Children's Review: Raymie Nightingale

In all of Newbery Medalist Kate DiCamillo's middle-grade fiction (Flora & Ulysses; The Tale of Despereaux), it's the emotional undercurrents that carry the story. In Raymie Nightingale--the author's most autobiographical novel to date--one powerful undertow is 10-year-old Raymie Clarke's determination to bring her errant dad back home.

Raymie is taking baton-twirling lessons for one reason only: she wants to win the Little Miss Central Florida Tire contest. If she does win, her father, who ran off with a dental hygienist ("like the dish ran away with the spoon," she thinks), will see a photograph of her newly crowned self in the newspaper and promptly return to her and her mom.

Two contest competitors are in Raymie's class: the gruff Beverly Tapinski, who is not to be messed with, and the dreamy Louisiana Elefante, who is sick with "swampy lungs" but sings like an angel, especially the song "Raindrops Keep Fallin' on My Head." (This is the summer of 1975.) They have contest agendas, too. Louisiana wants the prize money so she and her tiny grandmother can stop stealing food and "never be terrified again." Beverly wants to sabotage the contest because she hates "spangly things" and is sick of her mother forcing her to perform in endless competitions.

On the Little Miss contest application, the girls must list any good deeds they might have done. Raymie can't think of a thing, so she asks her ancient neighbor Mrs. Borkowski, who's known for dispensing wisdom, such as the notion that most people waste their souls by letting them shrivel. ("Phhhhtttt" is evidently the sound soul-shriveling makes.) Unfortunately, Mrs. Borkowski is no help at all. Raymie turns next to Mrs. Sylvester, her father's secretary, who recommends reading "a suitable book" to the elderly as a possible good deed.
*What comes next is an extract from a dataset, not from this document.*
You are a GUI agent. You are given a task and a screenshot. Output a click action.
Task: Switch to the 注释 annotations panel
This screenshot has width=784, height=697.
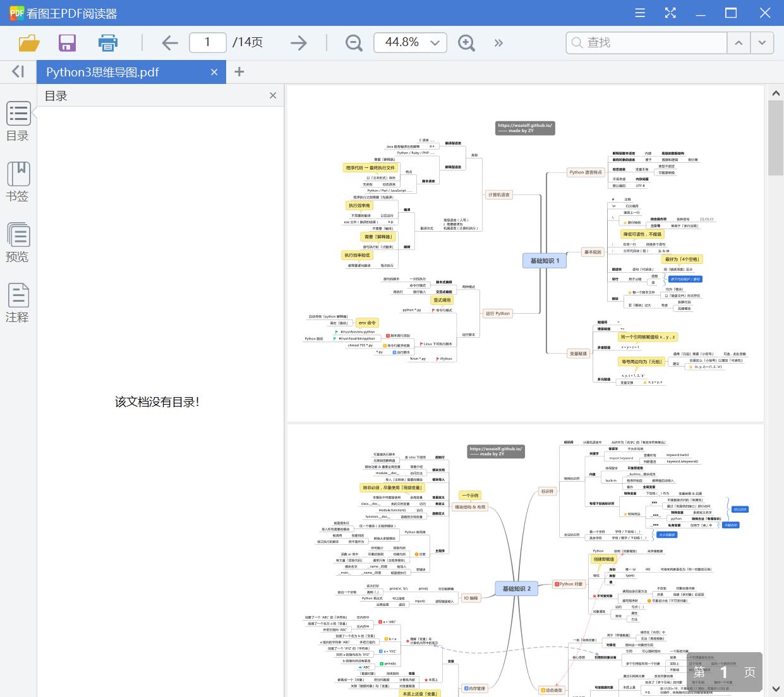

Raymie chooses a dull-looking library book about Florence Nightingale and ventures forth. Golden Glen Nursing Home is a nightmare. Like a character in a campfire ghost story, one of the elderly residents repeatedly screams "Take my hand!" Raymie dares to enter Room 323 of the terrible voice, but as the woman reaches for her, she jumps and drops her library book. She is too traumatized to retrieve it... and runs.

Desperate to get the book back, Raymie enlists the help of the fearless Beverly, and then Louisiana, who suddenly decides their baton-twirling trio should be called the "Three Rancheros." "We'll rescue each other," Louisiana says.

The Little Miss contest does take place as scheduled, but by that time Raymie Nightingale has become the buoyant, poignant story of how three heavy-hearted girls band together to help each other with their respective, ever-evolving missions. DiCamillo's fabulous cast of eccentric characters--including Mrs. Sylvester, who talks like a cartoon bird and believes in candy corn, feeding swans and happy endings--makes for a hugely entertaining parade.

From start to finish, Raymie feels her soul alternately shrinking and expanding like an indecisive balloon as she and her new entourage navigate the waters of friendship and heartbreak, love and loss, life and death. Most of the characters in this fine, funny, meticulously crafted novel live life "wishing for things that are gone," but there's certainly no chance that Raymie's lovely and large soul will ever completely shrivel with a "Phhhhtttt." --Karin Snelson, children's & YA editor, Shelf Awareness

Shelf Talker: Newbery Medalist Kate DiCamillo's seventh novel stars 10-year-old Raymie, whose plot to get her father back yields surprising results.